Draw up an income statement for yourself, showing your current sources of income and your expenses; and a balance sheet that lists all of your assets (savings, investments, real estate, etc.) and liabilities (mortgage, loans, etc.).
Step 2: control your cash flow
Look at your Step One financial statements. Which part of the Cashflow Quadrant does your income come from today? Which part do you want most of it to come from in five years? Now, draw up your two-part cash-flow management plan.
First, put aside a percentage of every paycheck into an investment savings account and don't take any of it out again until you are ready to invest it.
Next, focus on reducing your consumer debt. Use only one or two credit cards every month and always pay off new charges every month. Figure out how to generate an additional $150-$200 every month and apply this to paying down the balance on one of your credit cards. Once you have paid off the first card, move on to the next one. Once your consumer debt is all paid off, do the same with your car and house payments—most people can do this within five to seven years. Once you are debt-free, take the monthly amount you were spending on your last debt and put the money toward investments that build your asset column.
Step 3: get educated
Learn the difference between an asset and a liability. At its simplest, an asset is something that makes cash flow into your pocket; a liability makes cash flow out of your pocket.
Spend five hours a week doing one or more of these things: reading the business section of your newspaper and the Wall Street Journal, listening to the financial news on TV or the radio, reading financial websites, magazines, and newsletters, and attending seminars on investing and financial education.
Step 4: learn to solve problems
Financially uneducated investors look for "experts" to tell them what to invest in, whereas educated Investors become experts at solving one particular type of problem. For example, Bill Gates is an expert at solving software-marketing problems. Warren Buffett is an expert at solving business and stock market problems. Kiyosaki and his wife are experts at solving problems in apartment housing.
Continue getting educated. For example, if you're focused on apartment housing, look for For-Sale signs in your area. Call the agent and ask about the property's current rent and maintenance costs, and what types of financing are available. Practice calculating the monthly cash-flow statement for each property. Every week, go to financial seminars and classes and study investment newsletters. Research companies recommended by stockbrokers and consider opening a trading account to make some small investments. Meet with business brokers in your area and learn what is for sale. Go to trade expos to see what franchises or network marketing companies are available in your area.
Step 5: seek mentors
Kiyosaki's Rich Dad mentor taught him to focus on passive income and spend his time acquiring assets that provide passive or long-term residual income. Remember, most of the people giving financial advice are themselves stuck in the E or S quadrants, so choose your mentors carefully. Look for people in the investment and business quadrants.
Step 6: grow from disappointment
Expect to be disappointed and have a mentor standing by to help when you have a financial emergency. Be kind to yourself—you won't learn anything new if you punish yourself for every disappointment.

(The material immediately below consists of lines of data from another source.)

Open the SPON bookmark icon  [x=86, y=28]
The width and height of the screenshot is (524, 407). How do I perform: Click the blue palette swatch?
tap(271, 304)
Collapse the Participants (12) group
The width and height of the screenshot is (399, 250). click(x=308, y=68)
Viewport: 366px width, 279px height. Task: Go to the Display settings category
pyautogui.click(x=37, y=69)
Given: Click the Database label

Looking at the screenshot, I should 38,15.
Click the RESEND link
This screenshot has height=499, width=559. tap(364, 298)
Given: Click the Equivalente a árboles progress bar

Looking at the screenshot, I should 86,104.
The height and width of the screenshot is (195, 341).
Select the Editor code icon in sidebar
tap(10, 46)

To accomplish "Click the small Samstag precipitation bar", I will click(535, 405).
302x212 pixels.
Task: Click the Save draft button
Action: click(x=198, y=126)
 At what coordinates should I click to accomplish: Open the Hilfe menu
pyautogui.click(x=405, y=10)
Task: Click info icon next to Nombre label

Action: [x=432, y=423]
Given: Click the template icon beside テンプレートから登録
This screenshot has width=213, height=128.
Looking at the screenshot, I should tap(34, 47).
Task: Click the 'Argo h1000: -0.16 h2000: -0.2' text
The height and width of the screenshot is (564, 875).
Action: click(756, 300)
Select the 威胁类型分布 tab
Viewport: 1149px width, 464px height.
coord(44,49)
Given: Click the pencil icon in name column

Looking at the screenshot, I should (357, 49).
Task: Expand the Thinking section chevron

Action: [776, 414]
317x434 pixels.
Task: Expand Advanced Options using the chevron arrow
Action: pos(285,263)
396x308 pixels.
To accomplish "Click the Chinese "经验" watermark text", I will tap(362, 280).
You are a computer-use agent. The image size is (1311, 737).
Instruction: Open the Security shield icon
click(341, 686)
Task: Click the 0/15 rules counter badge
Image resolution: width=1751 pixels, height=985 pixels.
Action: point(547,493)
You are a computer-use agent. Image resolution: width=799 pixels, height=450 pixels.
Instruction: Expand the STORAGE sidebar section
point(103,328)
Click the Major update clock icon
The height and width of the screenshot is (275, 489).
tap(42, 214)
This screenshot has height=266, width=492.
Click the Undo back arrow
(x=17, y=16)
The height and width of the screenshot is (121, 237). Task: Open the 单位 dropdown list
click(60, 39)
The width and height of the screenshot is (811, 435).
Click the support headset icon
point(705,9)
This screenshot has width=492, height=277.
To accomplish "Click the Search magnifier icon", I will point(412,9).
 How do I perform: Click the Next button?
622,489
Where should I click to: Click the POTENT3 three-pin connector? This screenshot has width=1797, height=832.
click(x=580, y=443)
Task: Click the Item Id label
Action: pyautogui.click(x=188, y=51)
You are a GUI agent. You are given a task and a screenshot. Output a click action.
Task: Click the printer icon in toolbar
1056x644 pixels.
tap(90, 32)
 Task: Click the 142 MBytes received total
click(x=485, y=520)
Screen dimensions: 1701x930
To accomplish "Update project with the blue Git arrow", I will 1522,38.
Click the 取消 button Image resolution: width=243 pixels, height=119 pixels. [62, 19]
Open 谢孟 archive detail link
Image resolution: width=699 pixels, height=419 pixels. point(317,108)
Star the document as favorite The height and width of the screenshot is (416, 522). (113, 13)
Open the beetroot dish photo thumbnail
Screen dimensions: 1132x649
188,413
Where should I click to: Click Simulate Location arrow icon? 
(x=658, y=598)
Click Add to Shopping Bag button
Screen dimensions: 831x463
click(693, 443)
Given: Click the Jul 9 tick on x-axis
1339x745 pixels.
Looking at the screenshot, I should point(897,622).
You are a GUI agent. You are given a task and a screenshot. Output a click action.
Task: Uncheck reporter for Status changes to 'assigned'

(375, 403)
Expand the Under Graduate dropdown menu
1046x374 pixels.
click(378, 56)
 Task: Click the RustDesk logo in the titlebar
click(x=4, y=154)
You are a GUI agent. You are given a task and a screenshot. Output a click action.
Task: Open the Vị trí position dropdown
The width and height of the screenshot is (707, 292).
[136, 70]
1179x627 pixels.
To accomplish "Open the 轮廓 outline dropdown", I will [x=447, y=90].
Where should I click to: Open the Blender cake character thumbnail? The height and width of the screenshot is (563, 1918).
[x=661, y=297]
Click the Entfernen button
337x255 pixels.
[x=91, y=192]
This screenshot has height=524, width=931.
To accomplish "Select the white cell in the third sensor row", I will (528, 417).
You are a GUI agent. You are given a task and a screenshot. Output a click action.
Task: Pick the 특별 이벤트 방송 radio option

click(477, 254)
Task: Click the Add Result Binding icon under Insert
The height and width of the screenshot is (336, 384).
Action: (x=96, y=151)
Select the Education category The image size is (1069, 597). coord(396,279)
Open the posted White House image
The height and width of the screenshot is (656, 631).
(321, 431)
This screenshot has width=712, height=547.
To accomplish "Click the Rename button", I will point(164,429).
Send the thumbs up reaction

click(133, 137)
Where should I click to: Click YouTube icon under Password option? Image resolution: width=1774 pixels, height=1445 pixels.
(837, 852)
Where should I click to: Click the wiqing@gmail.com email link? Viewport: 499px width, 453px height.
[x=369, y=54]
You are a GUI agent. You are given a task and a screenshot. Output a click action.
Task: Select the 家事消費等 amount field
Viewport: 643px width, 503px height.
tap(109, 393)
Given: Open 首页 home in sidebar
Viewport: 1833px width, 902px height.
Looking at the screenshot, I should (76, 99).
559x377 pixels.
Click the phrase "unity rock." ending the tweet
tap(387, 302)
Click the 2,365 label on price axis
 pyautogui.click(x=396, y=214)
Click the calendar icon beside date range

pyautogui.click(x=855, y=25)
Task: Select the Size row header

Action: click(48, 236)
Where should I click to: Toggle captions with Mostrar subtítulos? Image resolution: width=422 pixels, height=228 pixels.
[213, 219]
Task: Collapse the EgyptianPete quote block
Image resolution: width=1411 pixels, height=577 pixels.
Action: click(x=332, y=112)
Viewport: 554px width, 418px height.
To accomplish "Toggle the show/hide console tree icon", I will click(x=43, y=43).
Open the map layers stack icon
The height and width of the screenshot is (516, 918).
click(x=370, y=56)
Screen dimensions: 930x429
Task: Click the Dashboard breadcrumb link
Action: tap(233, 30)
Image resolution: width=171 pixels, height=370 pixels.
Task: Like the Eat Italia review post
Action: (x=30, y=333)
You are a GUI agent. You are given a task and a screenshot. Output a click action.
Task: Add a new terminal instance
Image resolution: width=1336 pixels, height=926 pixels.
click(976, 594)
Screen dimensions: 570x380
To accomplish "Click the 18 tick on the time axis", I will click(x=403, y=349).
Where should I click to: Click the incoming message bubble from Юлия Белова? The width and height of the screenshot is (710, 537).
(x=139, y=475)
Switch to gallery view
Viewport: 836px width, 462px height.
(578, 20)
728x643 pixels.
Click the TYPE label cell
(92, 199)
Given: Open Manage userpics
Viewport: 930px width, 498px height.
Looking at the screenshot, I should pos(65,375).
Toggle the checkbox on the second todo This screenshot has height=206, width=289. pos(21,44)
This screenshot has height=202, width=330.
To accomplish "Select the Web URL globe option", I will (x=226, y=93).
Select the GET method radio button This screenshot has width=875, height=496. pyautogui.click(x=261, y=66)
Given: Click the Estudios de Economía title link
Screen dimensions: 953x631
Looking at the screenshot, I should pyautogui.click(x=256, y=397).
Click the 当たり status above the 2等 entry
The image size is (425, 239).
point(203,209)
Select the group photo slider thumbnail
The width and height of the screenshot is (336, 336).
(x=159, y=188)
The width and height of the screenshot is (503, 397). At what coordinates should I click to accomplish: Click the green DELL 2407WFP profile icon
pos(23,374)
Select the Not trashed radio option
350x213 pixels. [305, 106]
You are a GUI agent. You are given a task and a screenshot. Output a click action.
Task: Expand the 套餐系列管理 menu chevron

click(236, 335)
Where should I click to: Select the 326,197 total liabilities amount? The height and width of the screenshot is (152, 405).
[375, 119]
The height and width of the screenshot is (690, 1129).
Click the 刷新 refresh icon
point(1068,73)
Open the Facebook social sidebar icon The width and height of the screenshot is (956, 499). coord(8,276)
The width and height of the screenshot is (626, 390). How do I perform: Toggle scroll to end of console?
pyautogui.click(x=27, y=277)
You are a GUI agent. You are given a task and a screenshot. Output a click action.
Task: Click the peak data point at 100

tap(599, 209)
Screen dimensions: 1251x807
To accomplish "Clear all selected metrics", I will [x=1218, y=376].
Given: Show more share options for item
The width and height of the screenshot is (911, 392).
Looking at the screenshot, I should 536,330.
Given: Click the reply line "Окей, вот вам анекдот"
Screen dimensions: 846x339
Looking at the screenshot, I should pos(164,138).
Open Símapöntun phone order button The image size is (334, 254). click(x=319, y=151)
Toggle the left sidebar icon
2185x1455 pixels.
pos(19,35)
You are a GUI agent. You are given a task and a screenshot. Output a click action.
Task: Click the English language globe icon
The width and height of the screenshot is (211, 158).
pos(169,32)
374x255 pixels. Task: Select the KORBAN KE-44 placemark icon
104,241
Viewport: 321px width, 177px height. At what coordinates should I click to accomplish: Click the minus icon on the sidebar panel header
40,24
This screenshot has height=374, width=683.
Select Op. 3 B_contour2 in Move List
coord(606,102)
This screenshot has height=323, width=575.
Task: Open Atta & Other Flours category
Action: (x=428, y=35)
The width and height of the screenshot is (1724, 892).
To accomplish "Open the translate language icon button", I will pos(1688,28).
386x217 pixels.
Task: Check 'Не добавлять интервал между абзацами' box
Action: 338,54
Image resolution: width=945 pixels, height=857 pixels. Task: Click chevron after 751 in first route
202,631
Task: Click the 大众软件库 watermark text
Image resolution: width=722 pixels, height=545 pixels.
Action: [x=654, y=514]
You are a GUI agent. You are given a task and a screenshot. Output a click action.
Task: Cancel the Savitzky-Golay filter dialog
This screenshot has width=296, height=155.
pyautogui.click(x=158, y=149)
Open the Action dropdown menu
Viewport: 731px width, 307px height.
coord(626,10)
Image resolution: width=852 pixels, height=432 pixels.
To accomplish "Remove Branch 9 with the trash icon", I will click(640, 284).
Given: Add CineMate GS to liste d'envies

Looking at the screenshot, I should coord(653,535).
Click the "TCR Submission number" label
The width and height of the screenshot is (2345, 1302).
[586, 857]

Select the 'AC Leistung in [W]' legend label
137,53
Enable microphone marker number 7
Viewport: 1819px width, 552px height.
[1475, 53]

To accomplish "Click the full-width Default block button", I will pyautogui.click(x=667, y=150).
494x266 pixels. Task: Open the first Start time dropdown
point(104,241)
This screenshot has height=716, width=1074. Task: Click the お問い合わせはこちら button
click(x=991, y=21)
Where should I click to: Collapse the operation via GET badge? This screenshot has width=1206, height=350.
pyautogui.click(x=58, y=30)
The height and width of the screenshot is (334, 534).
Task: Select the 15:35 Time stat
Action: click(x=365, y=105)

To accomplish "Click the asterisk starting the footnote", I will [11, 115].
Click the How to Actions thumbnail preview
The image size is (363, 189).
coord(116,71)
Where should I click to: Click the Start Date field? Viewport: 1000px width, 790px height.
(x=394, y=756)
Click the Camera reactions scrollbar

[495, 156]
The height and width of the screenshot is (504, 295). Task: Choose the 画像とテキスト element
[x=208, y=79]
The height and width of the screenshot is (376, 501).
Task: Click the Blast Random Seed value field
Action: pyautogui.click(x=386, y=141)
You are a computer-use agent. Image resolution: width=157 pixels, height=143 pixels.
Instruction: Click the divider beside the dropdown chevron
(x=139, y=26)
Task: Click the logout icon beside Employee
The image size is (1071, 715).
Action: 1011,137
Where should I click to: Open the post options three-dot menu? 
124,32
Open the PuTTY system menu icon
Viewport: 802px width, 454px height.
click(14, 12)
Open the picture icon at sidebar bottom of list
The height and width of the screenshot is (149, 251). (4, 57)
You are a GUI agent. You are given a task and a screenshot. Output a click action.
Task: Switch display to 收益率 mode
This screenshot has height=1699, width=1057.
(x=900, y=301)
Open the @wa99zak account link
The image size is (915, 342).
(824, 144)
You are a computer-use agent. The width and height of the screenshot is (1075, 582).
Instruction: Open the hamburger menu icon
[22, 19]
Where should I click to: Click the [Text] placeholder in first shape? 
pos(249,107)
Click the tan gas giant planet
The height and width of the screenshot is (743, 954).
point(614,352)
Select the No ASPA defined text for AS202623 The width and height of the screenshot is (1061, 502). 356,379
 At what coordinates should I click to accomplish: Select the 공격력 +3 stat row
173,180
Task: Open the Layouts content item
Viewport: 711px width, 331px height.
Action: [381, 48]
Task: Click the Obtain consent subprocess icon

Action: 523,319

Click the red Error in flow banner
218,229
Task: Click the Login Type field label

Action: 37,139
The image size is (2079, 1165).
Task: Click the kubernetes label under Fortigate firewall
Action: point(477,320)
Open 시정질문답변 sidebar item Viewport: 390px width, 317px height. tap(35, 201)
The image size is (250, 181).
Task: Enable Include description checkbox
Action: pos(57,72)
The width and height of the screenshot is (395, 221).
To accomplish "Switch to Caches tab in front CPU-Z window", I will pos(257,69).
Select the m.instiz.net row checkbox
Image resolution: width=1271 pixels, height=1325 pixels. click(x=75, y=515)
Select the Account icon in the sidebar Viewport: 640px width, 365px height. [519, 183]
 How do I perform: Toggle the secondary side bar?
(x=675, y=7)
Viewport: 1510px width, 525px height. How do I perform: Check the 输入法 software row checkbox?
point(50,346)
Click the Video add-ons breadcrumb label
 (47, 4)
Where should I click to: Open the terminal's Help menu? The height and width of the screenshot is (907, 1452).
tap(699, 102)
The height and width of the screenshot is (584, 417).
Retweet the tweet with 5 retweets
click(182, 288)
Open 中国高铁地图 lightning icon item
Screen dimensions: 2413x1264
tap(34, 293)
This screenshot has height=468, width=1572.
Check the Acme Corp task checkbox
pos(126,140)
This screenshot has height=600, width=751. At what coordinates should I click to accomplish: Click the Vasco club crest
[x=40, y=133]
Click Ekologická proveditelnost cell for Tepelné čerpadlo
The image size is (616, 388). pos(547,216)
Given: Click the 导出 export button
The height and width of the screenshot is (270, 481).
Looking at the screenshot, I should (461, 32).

Above all, take action! You cannot grow unless you start acting—make offers on real estate, join a network marketing company, or buy a stock you have researched. Just remember to start with baby steps and know that making mistakes is how you will learn.
Step 7: believe in yourself
Listen to your doubts and fears, then dig down to find the real truth. You may say to yourself, "I'm too tired to learn something new." But the real truth is: "If I don't learn something new, I'll be even more tired." The even deeper truth is: "If I learn something new, I'll get excited about life again."